**TASK GOAL**
Reproduce every line of the data below, the text accompanying each answer included, but multiply each coordinate in the answers by 1.55 and round it to a whole number, with halves rounded up. Leave the pictures out of your reproduction.

··· INFORMATION SUPPLIED ···

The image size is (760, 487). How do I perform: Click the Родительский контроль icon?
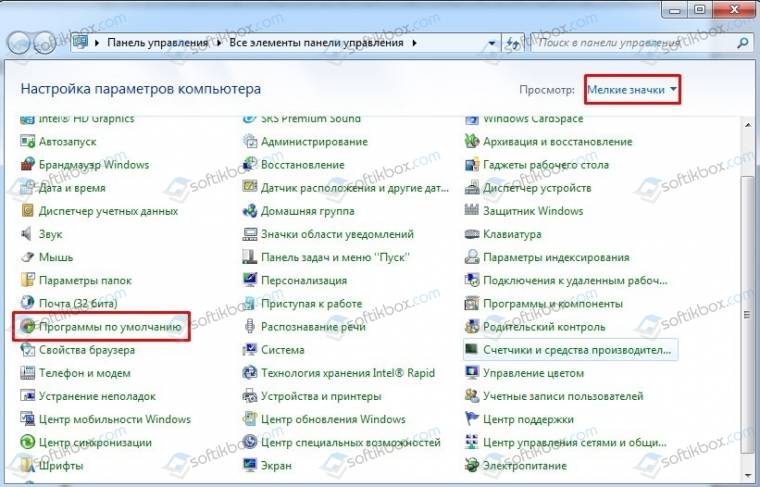(x=472, y=327)
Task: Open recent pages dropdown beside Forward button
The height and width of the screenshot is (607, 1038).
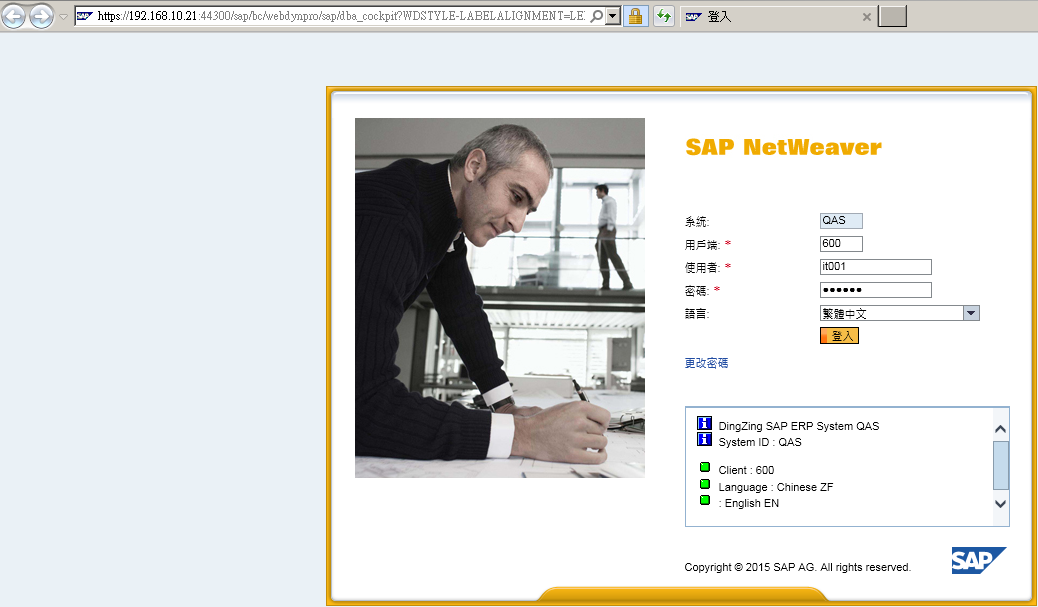Action: click(x=63, y=17)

···

**SOLUTION TO THE PROBLEM**
The image size is (760, 487). How do I perform: Click the Родительский контроль icon?
(x=732, y=507)
Task: Open recent pages dropdown beside Forward button
The height and width of the screenshot is (607, 1038).
Action: click(x=98, y=26)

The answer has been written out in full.